Kansas Development Finance Authority issued bonds to finance the purchase after the state ethics commission ruled Brier's role at the authority did not pose a conflict of interest. That was because the transaction was not between the authority and Brier's partners; instead it was between the Highway Patrol and the partners.

But the partnership, arguing it had made a deal with Stanley, refused to sell the building until after it was paid a year's rent, about $490,000.

Unable to strike a compromise, the Highway Patrol sued the partnership in November 2001. Shawnee County District Judge Eric Rosen is expected to rule on the case this week.

Brier owns 70 percent of a partnership that owns 30 percent of the total project.


Glasscock declined a Journal-World request for an on-the-record interview about the building deals, noting she could not comment during a lawsuit and that it would be inappropriate for her to criticize Brier, Stanley or Graves.

But Stanley bristled when asked if Brier somehow benefited from his friendships with Stanley and Graves.

"The fact that Jack Brier is a friend of the governor doesn't have anything to do with any of this," Stanley said. "You can't swing a dead cat without hitting a 'friend of the governor's.' It doesn't matter who you're dealing with, somebody's going to point to them and say they're a friend of the governor's."

Stanley said he negotiated the Security Benefit building purchase with company president Howard Fricke, whom Sebelius recently picked to be her secretary of administration.

"Jack Brier was not that influential," Stanley said. "It was Fricke and I who went to the joint building committee -- this was all worked out by my attorneys working with his attorneys."

Stanley dismissed assertions the state paid too much for the building, saying the three state-hired appraisals were "too low" while Security Benefit's was "too high."

"Appraisals are a 'black art,'" he said. "That's why you always try to get at least three."

Stanley said the $18.5 million price tag was reasonable.

He said he approved long-term leases for the New England Building because the owners had "gone in, gutted it -- took it down to the bones -- made it new, and designed (it) to suit" its tenants.

Owners of other nearby buildings, he said, want long-term leases on "junk" but resist comparable improvements.

And, he said, it made sense for the Kansas Highway Patrol to rent its building for a year to guard against unforeseen defects.

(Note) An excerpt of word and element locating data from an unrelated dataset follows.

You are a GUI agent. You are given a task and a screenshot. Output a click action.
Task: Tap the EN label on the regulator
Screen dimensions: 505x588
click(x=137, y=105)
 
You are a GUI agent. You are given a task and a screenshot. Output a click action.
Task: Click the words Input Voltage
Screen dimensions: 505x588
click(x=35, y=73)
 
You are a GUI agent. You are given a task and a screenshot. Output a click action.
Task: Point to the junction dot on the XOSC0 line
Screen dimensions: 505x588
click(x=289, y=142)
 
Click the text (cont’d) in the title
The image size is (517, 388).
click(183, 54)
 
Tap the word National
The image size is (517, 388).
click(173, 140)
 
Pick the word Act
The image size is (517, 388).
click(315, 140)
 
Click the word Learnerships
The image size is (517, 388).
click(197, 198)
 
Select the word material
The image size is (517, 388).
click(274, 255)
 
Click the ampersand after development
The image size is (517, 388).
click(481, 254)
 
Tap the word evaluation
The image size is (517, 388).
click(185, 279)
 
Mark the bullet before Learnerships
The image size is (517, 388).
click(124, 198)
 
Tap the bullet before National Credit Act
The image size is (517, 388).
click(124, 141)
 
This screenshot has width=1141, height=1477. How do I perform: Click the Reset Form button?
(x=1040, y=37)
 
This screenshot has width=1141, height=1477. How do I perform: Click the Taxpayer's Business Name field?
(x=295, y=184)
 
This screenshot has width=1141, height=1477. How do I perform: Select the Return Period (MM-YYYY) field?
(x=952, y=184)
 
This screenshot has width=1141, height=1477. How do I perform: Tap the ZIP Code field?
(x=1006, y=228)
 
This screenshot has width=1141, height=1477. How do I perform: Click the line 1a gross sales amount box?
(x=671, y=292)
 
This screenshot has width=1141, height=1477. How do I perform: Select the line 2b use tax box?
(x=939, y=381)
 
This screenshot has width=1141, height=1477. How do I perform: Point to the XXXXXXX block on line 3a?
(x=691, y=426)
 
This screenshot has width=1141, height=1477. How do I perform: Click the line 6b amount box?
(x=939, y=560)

"I never bent over backward to do anything special for Jack Brier," Stanley said.

But he acknowledged he, Brier and Graves are close friends, noting that his wedding last year was held at Cedar Crest and the post-ceremony reception was at Brier's house.

Influence peddling?

Brier said his business had not benefited from his friendship with Stanley or Graves.

"If somebody's saying that, I'd laugh at the absurdity of the charges," he said, adding, "I guess I'd have to ask, why -- if I'm such a good friend of the governor's -- am I being sued by his administration? It doesn't make sense, it's absurd."

Much of what's driving his critics, Brier said, is the fact that Topeka "is a small town in which a small circle of developers is competing for the same slice of a business pie that isn't increasing."

Graves didn't want to talk about it.

"The governor doesn't have anything new to stay about his relationship with Mr. Brier," said Ben Bauman, a spokesman.

In past interviews, Graves has said that Brier has been treated the same as any other contractor seeking state business.

Hensley disputed Stanley's and Brier's versions of events, saying the two were well-practiced in the art of peddling influence and creating smoke screens.

"I'm not going to say they did anything illegal, but I think it's pretty clear that Mr. Brier had access to the Governor's Office and that he used that access to make money," Hensley said. "I don't know how we change state law to prevent this kind of thing, but I'm certainly going to find out."